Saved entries
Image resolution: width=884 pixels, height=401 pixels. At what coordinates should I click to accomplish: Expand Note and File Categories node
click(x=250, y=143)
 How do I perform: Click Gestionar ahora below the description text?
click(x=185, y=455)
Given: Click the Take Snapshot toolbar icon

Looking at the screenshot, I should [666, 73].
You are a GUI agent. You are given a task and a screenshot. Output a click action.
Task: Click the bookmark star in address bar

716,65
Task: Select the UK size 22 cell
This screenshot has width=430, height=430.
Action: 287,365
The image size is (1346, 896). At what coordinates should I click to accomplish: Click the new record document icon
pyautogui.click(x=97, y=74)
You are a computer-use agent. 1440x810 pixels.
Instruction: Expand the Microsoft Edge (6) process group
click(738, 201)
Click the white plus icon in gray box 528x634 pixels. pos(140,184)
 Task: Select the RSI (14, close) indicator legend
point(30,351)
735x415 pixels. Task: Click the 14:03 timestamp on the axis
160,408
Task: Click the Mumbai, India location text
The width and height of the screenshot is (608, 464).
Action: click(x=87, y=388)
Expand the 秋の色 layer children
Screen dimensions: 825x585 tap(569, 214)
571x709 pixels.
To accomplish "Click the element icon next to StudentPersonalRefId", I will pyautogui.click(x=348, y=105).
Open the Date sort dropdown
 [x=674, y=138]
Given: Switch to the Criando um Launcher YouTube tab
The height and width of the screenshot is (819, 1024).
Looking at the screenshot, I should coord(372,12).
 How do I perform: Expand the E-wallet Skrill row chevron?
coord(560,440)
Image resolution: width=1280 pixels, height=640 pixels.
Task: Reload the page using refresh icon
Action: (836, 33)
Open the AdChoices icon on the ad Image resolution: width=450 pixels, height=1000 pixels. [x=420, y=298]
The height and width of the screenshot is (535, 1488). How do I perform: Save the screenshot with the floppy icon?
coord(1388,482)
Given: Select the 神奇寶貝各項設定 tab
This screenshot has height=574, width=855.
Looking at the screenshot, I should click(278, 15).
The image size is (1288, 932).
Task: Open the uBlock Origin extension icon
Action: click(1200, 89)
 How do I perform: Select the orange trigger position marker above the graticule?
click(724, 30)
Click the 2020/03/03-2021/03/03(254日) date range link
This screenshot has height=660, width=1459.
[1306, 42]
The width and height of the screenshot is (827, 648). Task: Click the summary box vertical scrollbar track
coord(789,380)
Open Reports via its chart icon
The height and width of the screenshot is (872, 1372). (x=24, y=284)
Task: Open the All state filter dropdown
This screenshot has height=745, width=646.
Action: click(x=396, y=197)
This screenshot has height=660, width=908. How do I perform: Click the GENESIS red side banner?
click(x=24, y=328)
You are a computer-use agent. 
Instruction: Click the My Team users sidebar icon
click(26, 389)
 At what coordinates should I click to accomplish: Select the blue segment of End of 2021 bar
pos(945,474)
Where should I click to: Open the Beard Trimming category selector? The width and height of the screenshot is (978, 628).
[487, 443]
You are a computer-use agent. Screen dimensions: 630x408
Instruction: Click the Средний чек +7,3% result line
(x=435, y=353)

**WHAT TO DO**
Each entry must be reproduced exactly, with nothing added or dropped.

**RESPONSE BELOW**
Image resolution: width=884 pixels, height=401 pixels. At what coordinates should I click to accomplish: Expand Note and File Categories node
click(x=250, y=143)
 How do I perform: Click Gestionar ahora below the description text?
click(x=185, y=455)
Given: Click the Take Snapshot toolbar icon

Looking at the screenshot, I should [666, 73].
You are a GUI agent. You are given a task and a screenshot. Output a click action.
Task: Click the bookmark star in address bar

716,65
Task: Select the UK size 22 cell
This screenshot has width=430, height=430.
Action: 287,365
The image size is (1346, 896). At what coordinates should I click to accomplish: Click the new record document icon
pyautogui.click(x=97, y=74)
You are a computer-use agent. 1440x810 pixels.
Instruction: Expand the Microsoft Edge (6) process group
click(738, 201)
Click the white plus icon in gray box 528x634 pixels. pos(140,184)
 Task: Select the RSI (14, close) indicator legend
point(30,351)
735x415 pixels. Task: Click the 14:03 timestamp on the axis
160,408
Task: Click the Mumbai, India location text
The width and height of the screenshot is (608, 464).
Action: click(x=87, y=388)
Expand the 秋の色 layer children
Screen dimensions: 825x585 tap(569, 214)
571x709 pixels.
To accomplish "Click the element icon next to StudentPersonalRefId", I will pyautogui.click(x=348, y=105).
Open the Date sort dropdown
 [x=674, y=138]
Given: Switch to the Criando um Launcher YouTube tab
The height and width of the screenshot is (819, 1024).
Looking at the screenshot, I should coord(372,12).
 How do I perform: Expand the E-wallet Skrill row chevron?
coord(560,440)
Image resolution: width=1280 pixels, height=640 pixels.
Task: Reload the page using refresh icon
Action: (836, 33)
Open the AdChoices icon on the ad Image resolution: width=450 pixels, height=1000 pixels. [x=420, y=298]
The height and width of the screenshot is (535, 1488). How do I perform: Save the screenshot with the floppy icon?
coord(1388,482)
Given: Select the 神奇寶貝各項設定 tab
This screenshot has height=574, width=855.
Looking at the screenshot, I should click(278, 15).
The image size is (1288, 932).
Task: Open the uBlock Origin extension icon
Action: click(1200, 89)
 How do I perform: Select the orange trigger position marker above the graticule?
click(724, 30)
Click the 2020/03/03-2021/03/03(254日) date range link
This screenshot has height=660, width=1459.
[1306, 42]
The width and height of the screenshot is (827, 648). Task: Click the summary box vertical scrollbar track
coord(789,380)
Open Reports via its chart icon
The height and width of the screenshot is (872, 1372). (x=24, y=284)
Task: Open the All state filter dropdown
This screenshot has height=745, width=646.
Action: click(x=396, y=197)
This screenshot has height=660, width=908. How do I perform: Click the GENESIS red side banner?
click(x=24, y=328)
You are a computer-use agent. 
Instruction: Click the My Team users sidebar icon
click(26, 389)
 At what coordinates should I click to accomplish: Select the blue segment of End of 2021 bar
pos(945,474)
Where should I click to: Open the Beard Trimming category selector? The width and height of the screenshot is (978, 628).
[487, 443]
You are a computer-use agent. Screen dimensions: 630x408
Instruction: Click the Средний чек +7,3% result line
(x=435, y=353)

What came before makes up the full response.